Nel 1991, ogni volta che lasciava la casa dei genitori, Deanna Dikeman scattava una fotografia dal finestrino dell’automobile mentre loro la salutavano.
Sempre lo stesso gesto. Ha continuato a farlo per ventisette anni.

All’inizio il progetto sembra raccontare un semplice arrivederci. Ma, fotografia dopo fotografia, accade qualcosa che nessun fotografo avrebbe potuto costruire artificialmente:
I capelli diventano bianchi.
I corpi cambiano.
Le stagioni si alternano.
Le espressioni si fanno diverse.
Anche il modo di salutarsi cambia.

Poi, un giorno, davanti alla casa rimane soltanto la madre.

Infine, l’ultima immagine: il vialetto è vuoto

La fotografia che non cerca l’eccezionalità
Osservata singolarmente, una fotografia di questa serie potrebbe sembrare quasi ordinaria.
Una villetta.
Un vialetto.
Una madre che sorride e alza la mano.
Sul fondo, il padre, più distante, quasi sotto il portico.
Nulla di spettacolare.
Eppure ogni dettaglio partecipa alla costruzione del racconto.
Il punto di vista è quello dell’automobile in partenza. Non osserviamo la scena come spettatori: siamo seduti al posto di guida, diventiamo la figlia che riparte. Il parabrezza coincide con l’obiettivo fotografico.
La madre occupa il primo piano, luminosa, accogliente, quasi a voler trattenere ancora per un istante quel legame.
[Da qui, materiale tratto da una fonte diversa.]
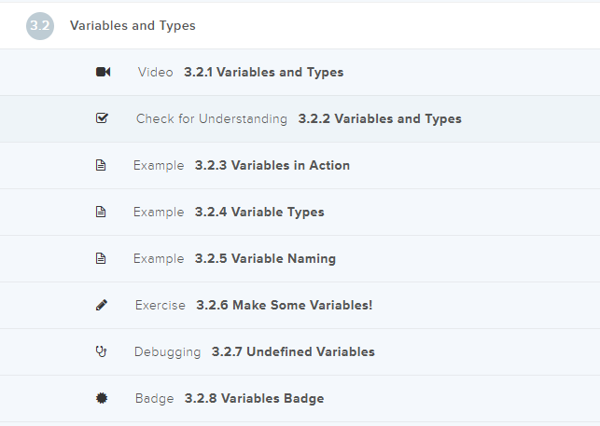Open the 3.2.3 Variables in Action title
The height and width of the screenshot is (426, 600).
(272, 166)
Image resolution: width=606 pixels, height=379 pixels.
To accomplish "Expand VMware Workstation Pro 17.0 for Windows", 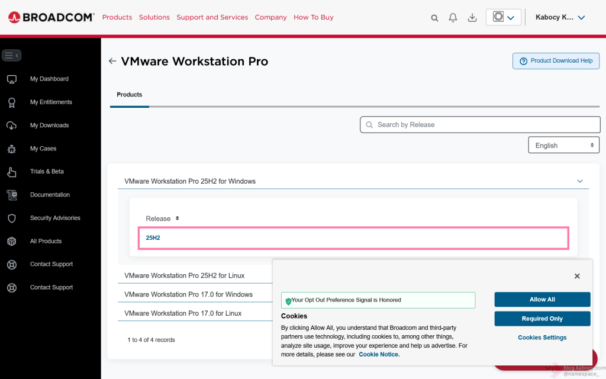I will point(188,294).
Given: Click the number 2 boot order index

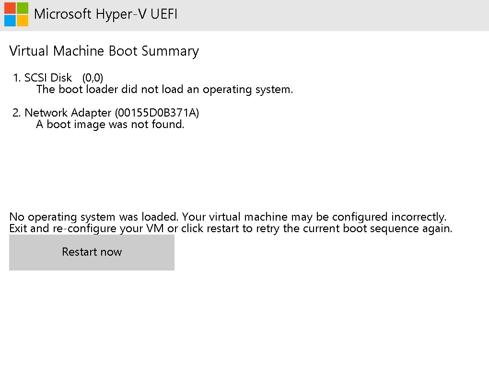Looking at the screenshot, I should [17, 113].
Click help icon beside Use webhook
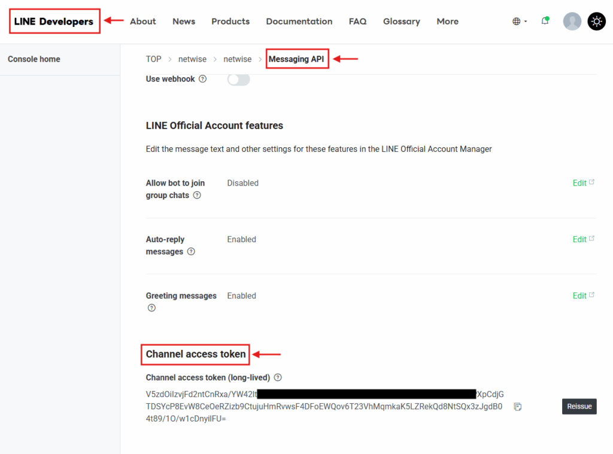 202,79
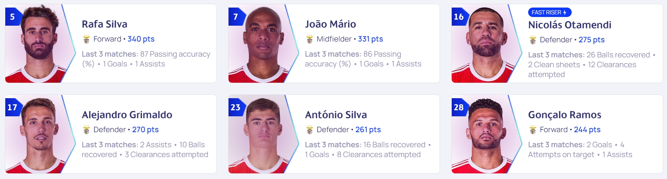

Il padre rimane più arretrato, discreto, fedele ad un diverso modo di manifestare l’affetto. Anche la casa, apparentemente semplice sfondo, assume progressivamente il ruolo di terzo protagonista: resta immobile mentre tutto il resto cambia.
La forza di questa fotografia, però, non risiede nella composizione o nella qualità tecnica. Risiede nella sua ripetizione. Ogni immagine acquista significato grazie alla precedente e prepara la successiva. È la sequenza a trasformare fotografie apparentemente semplici in una narrazione universale. Leaving and Waving insegna una lezione preziosa.
Molti fotografi cercano immagini straordinarie.
Deanna Dikeman ha scelto di fotografare ostinatamente la normalità. Ha rinunciato alla varietà per ottenere profondità. Ha capito che il vero soggetto non era il saluto, era il tempo. È proprio il trascorrere degli anni a modificare il significato delle fotografie. Lo stesso gesto evolve da un semplice arrivederci fino a trasformarsi, senza che ce ne accorgiamo, in un addio. Ed è probabilmente questa la ragione per cui riesce a emozionare con tanta intensità
Una riflessione per noi fotografi.
Per chi costruisce un portfolio, Leaving and Waving rappresenta una lezione di straordinaria attualità. Viviamo in un’epoca in cui siamo portati a cercare continuamente immagini nuove, spettacolari, perfette. Eppure questo lavoro dimostra il contrario. Una grande fotografia non nasce necessariamente dall’eccezionalità del soggetto. Nasce dalla profondità dello sguardo. La fotografia contemporanea ci ricorda sempre più spesso che il valore di un progetto non dipende dalla singola immagine, ma dalla capacità di costruire un pensiero fotografico, coerente nel tempo. Non è la fotografia perfetta a rimanere nella memoria. È quella che continua a generare domande. Per questo motivo i progetti di lunga durata, possiedono una forza unica: permettono al tempo di diventare parte integrante dell’opera. Non raccontano soltanto ciò che vediamo, ma ciò che la vita modifica, lentamente, davanti ai nostri occhi. Guardando Leaving and Waving si comprende che Deanna Dikeman non ha semplicemente documentato i saluti ai propri genitori. Ha fotografato ciò che nessuno può fermare, il trascorrere del tempo. Ed è forse questa la più grande lezione che il suo lavoro consegna a ciascuno di noi. La fotografia non serve soltanto a conservare un ricordo. Può diventare uno strumento per comprendere la vita mentre accade.
Forse, allora, la domanda più importante che questo lavoro lascia a ogni fotografo non è “che cosa fotografare?”, ma un’altra, molto più difficile: Se il tempo è il vero autore di questa storia, quale frammento della nostra quotidianità stiamo trascurando, senza accorgerci che proprio lì, nell’infraordinario, potrebbe nascondersi il progetto più importante della nostra vita fotografica?